Dalla liberazione nazionale all’autonomia: la traiettoria del PKK

di Ramor Ryan

Traduzione di Maria Chiara Starace

 

Le forze curde di liberazione sono arrivate all’attenzione globale come difensori in prima linea nell’eroica battaglia contro la minaccia del predatorio gruppo Stato Islamico nella Siria settentrionale.

Nello stesso tempo in cui respingono l’avanzata del gruppo Stato Islamico, i Curdi siriani, organizzati nelle Unità di Protezione del Popolo [YPG] – stanno anche facendo una rivoluzione democratica all’interno del territorio del Rojava che è parte della patria storica del popolo curdo.

Per contestualizzare meglio questi ribelli – attualmente appoggiati dagli attacchi arei della coalizione guidata dagli Stati Uniti, e anche fonte di ispirazione per le persone di sinistra di tutto il mondo – si deve guardare oltre la Siria, nella più grande regione curda, e all’affiliato maggiore dell’YPG, il Partito dei Lavoratori del Kurdistan (PKK).

Per quasi quattro decenni, il PKK è stato in prima linea in una lotta nazionale di liberazione per un Kurdistan indipendente  che abbraccia  i confini di Turchia, Iran, Iraq e Siria. Essendo stata loro negata la condizione di essere uno stato, subito dopo la I Guerra mondiale, dalle potenze coloniali che sono ritagliate  i confini regionali fissati dall’accordo Sykes-Picot, i Curdi da allora hanno continuato a lottare per l’indipendenza. L’attuale nuovo rinvigorimento del problema curdo può essere attribuito al risorgente PKK, con una base di supporto che ammonta a milioni di persone principalmente tra i Curdi della Turchia e una formidabile ala di guerriglia con base nei monti Qandil, nell’Iraq settentrionale (agli occhi dei Curdi, il Kurdistan meridionale).

In un’area geografica scossa dalla guerra, dall’insurrezione, e da poteri locali e globali in concorrenza tra di loro, il PKK e i suoi affiliati sono comparsi come un movimento singolarmente progressista: laico, di sinistra e che promuove attivamente una democrazia partecipativa della gente comune nella sua vasta zona di influenza.

Tuttavia non sono stati sempre così.
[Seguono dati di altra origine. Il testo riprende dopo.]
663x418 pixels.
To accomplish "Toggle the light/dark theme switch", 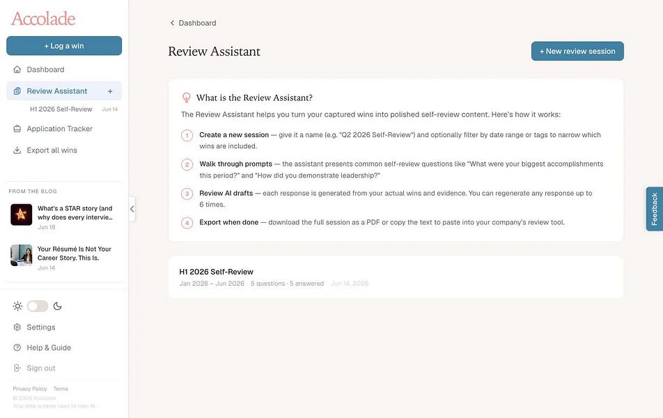I will click(x=38, y=306).
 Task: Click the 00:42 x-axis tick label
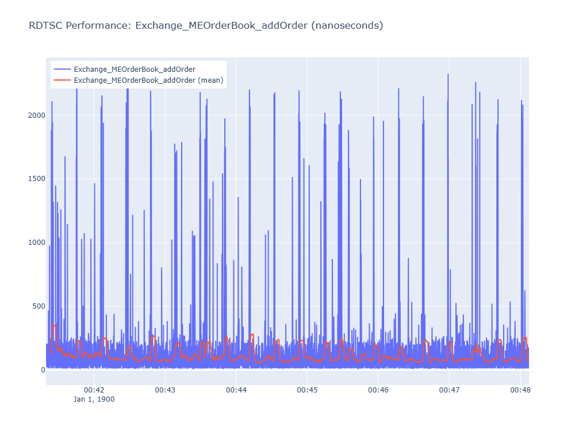click(x=94, y=390)
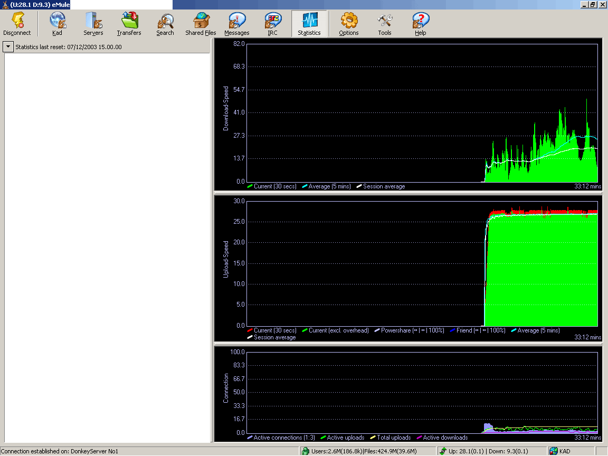
Task: Open Help from the toolbar
Action: (420, 24)
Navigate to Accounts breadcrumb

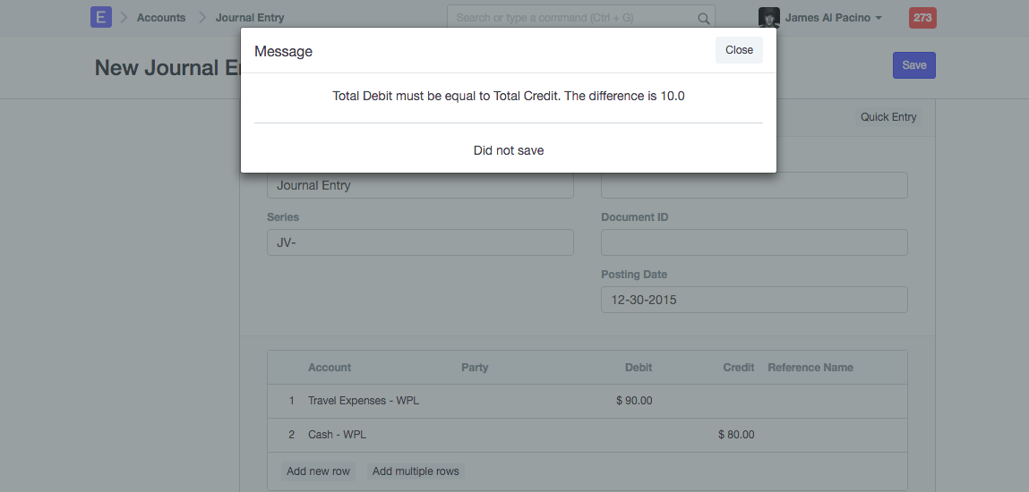click(x=161, y=18)
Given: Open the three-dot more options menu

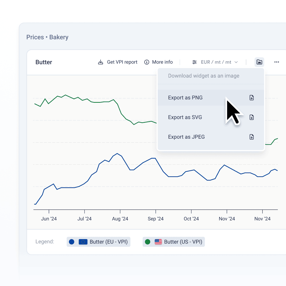Looking at the screenshot, I should (x=277, y=62).

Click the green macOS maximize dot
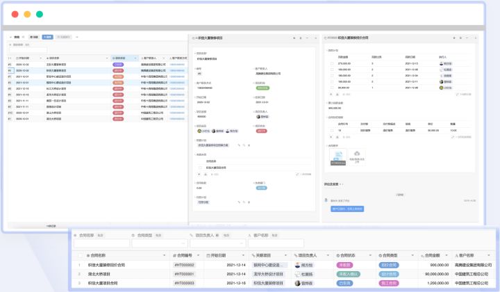click(x=40, y=14)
Il nuovo libro di Paul White, “The PKKComing Down from the Mountains” [Il PKK – scendere dalle montagne] è un’analisi critica opportuna e utile che esplora lo sviluppo complicato, caotico e sanguinoso, e che ne traccia anche la straordinaria evoluzione ideologica. “Con una sorprendente trasformazione” scrive White, il PKK in due decenni è passato dalla “lotta per un Kurdistan indipendente e marxista-leninista all’attuale posizione di propugnare ‘il confederalismo democratico’ con mezzi pacifici.”

 

Una storia di resistenza

White offre una visione profonda dell’organizzazione del PKK fin dalla sua fondazione in Turchia nel 1978 ad opera di un piccolo gruppo di studenti marxisti post 68 e di nazionalisti curdi che emergono dalla “provocazione razzista e dal   sottosviluppo economico.” Come la storia dei Curdi, la storia dell’organizzazione è una storia di resistenza, che vive sotto la costante minaccia dell’annientamento. La lotta armata è stata la tattica scelta dai ribelli in seguito al colpo di stato militare in Turchia, dando inizio alla  loro campagna nel 1984 con attacchi di guerriglia contro obiettivi militari.
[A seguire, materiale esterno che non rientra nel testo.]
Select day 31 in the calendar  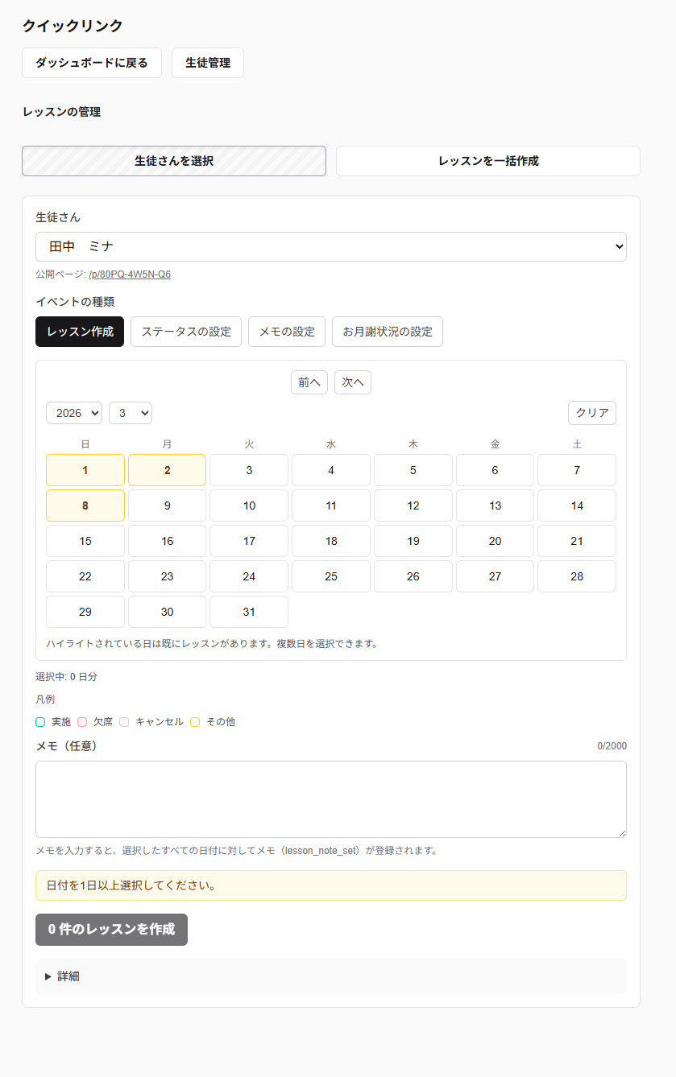(x=249, y=612)

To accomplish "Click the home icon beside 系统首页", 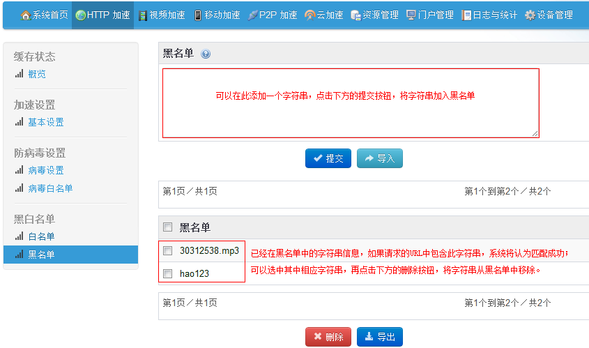I will (26, 15).
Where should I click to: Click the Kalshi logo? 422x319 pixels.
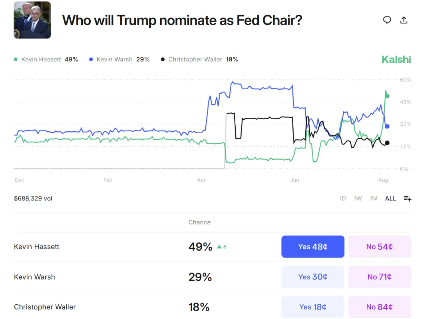point(396,59)
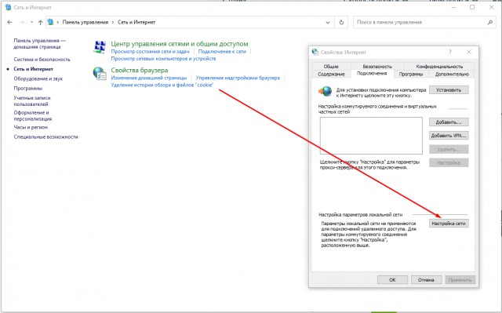
Task: Click the search magnifier icon
Action: click(x=489, y=22)
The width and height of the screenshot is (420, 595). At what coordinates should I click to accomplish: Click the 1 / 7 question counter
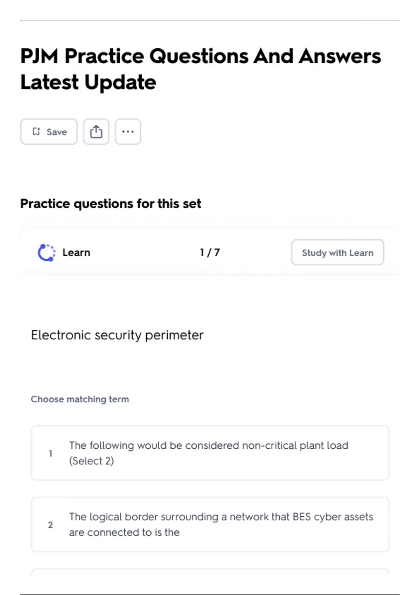[210, 252]
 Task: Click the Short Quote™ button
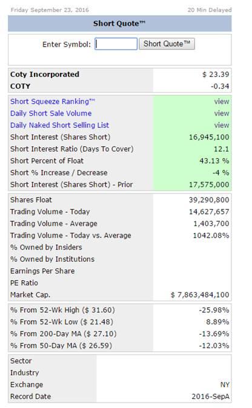point(167,44)
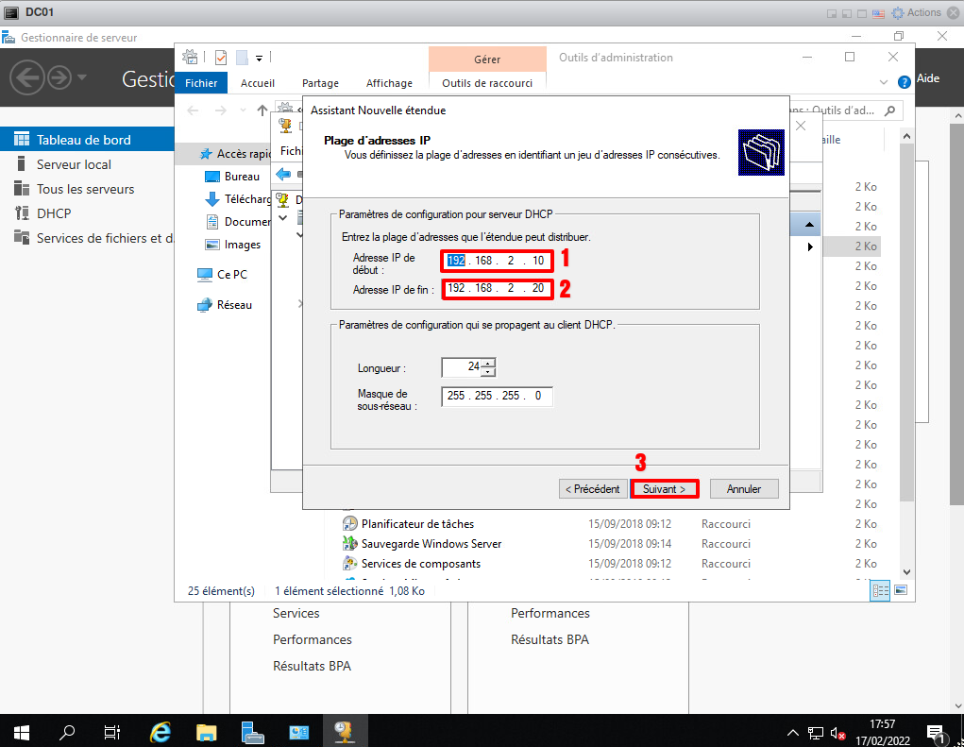Click the Précédent button

(593, 489)
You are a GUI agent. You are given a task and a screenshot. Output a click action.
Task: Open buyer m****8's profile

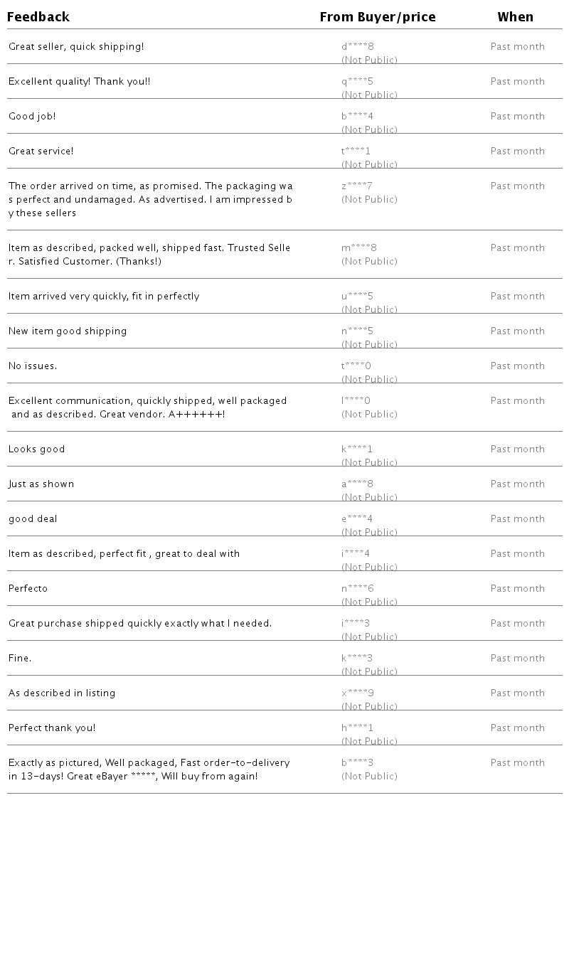[x=359, y=248]
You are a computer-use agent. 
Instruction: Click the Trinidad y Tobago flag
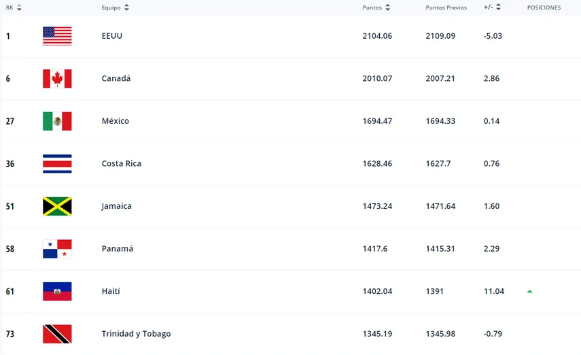57,334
Dato che il conflitto aumentava, le forze armate turche impiegarono una forza enorme per schiacciare  i ribelli,  e un “totale di 32.000 militanti del PKK furono uccisi e 14,000 catturati tra il 1984  e il 2008,” scrive White.  “ Circa 5.560 morirono e 6.482 soldati turchi furono uccisi durante la stessa fase.” Centinaia di migliaia di Curdi furono trasferiti dai militari con la tattica della terra bruciata, spingendone molti nelle braccia del PKK. Le brutali politiche  contro insurrezionali  delle forze armate turche sembravano servire soltanto ad alimentare la rivolta, e quando si arrivò al marzo 2013, 1 milione di Curdi si stavano radunando a Diyarbakir, di fatto la capitale curda nel sud-est, in appoggio al PKK.

In questa fase, il PKK aveva cambiato la sua strategia e cercò una soluzione negoziata per il conflitto. Il Capo del gruppo, il carismatico e piuttosto messianico Abdullah Öcalan che era stato messo in prigione dallo stato turco fin dal 1999, dichiarò che “una nuova era sta cominciando, le armi stanno in silenzio, la politica sta acquistando slancio.”

White, un accademico, sebbene solidale con la causa, ha poca simpatia per il PKK.

Il suo precedente lavoro, Primitive Rebels or Revolutionary Modernizers? The Kurdish Nationalist Movement in Turkey” [Ribelli primitivi o modernizzatori rivoluzionari? Il movimento nazionale curdo in Turchia] (Zed Books, 2000] forniva una critica pungente del PKK, particolarmente di quello che l’autore vedeva come una controproducente  lotta armata  marxista-leninista. White, tuttavia, è entusiasta dal dietro-front del PKK e lo considera come una svolta verso una reale soluzione del conflitto. Anche se il nascente processo di pace è contradditorio e pericoloso,” White crede che il presidente turco Erdo?an ha la volontà di appoggiarlo e “sembra che desideri sinceramente la pace,” sebbene una tale dichiarazione sia  gravemente indebolita dalla recente offensiva della Turchia contro obiettivi curdi, con attacchi aerei contro le basi del PKK nell’Iraq occidentale e 1.200 arresti in Turchia.

 

Il Confederalismo democratico

Contemporaneamente alla lotta per una soluzione pacifica, il PKK ha iniziato un processo rivoluzionario di democrazia partecipativa sul terreno nelle loro zone di influenza.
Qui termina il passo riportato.